Yinka Shonibare has sparked a conversation about the preservation and reimagining of historic colonial statues with his latest solo exhibition, “Suspended States,” now on display at London’s Serpentine Gallery until September 1, 2024, per euronews.com.

In a bold artistic endeavour, Shonibare breathes new life into familiar figures from Britain’s imperialist past, including Winston Churchill, Queen Victoria and Herbert Kitchener. Rather than advocating for the removal of these contentious statues, British artist chooses to reinterpret them, infusing traditional forms with vibrant hand-painted Batik patterns inspired by his Nigerian heritage.

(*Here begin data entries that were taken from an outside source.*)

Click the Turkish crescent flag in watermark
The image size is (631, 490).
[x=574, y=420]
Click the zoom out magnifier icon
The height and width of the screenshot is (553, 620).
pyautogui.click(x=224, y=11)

The exhibition serves as a platform for critical reflection and dialogue, challenging viewers to reconsider the legacies of historical figures linked to slavery, colonialism and racial oppression. Shonibare believes that preserving history is crucial, likening the destruction of statues to burning books one disagrees with, advocating instead for improvement and beautification.

The sculptures at Serpentine South in London.                          Frank Augstein/AP

Drawing from his own childhood experiences in Nigeria, Shonibare explores the complex colonial relationships between Africa and Europe, emphasising the nuanced nature of historical figures. “The War Library,” a poignant installation within the exhibition, houses over 5,000 books chronicling conflicts across continents, symbolising the repetitive nature of human history and the importance of memory.

Visitors to the exhibition will encounter a somber room featuring models of structures that have provided shelter for refugees and displaced people, serving as a reminder of our collective responsibility towards those in need.

Through “Suspended States,” Shonibare invites audiences to navigate the complexities of history, urging empathy, understanding and a reevaluation of our relationship with the past.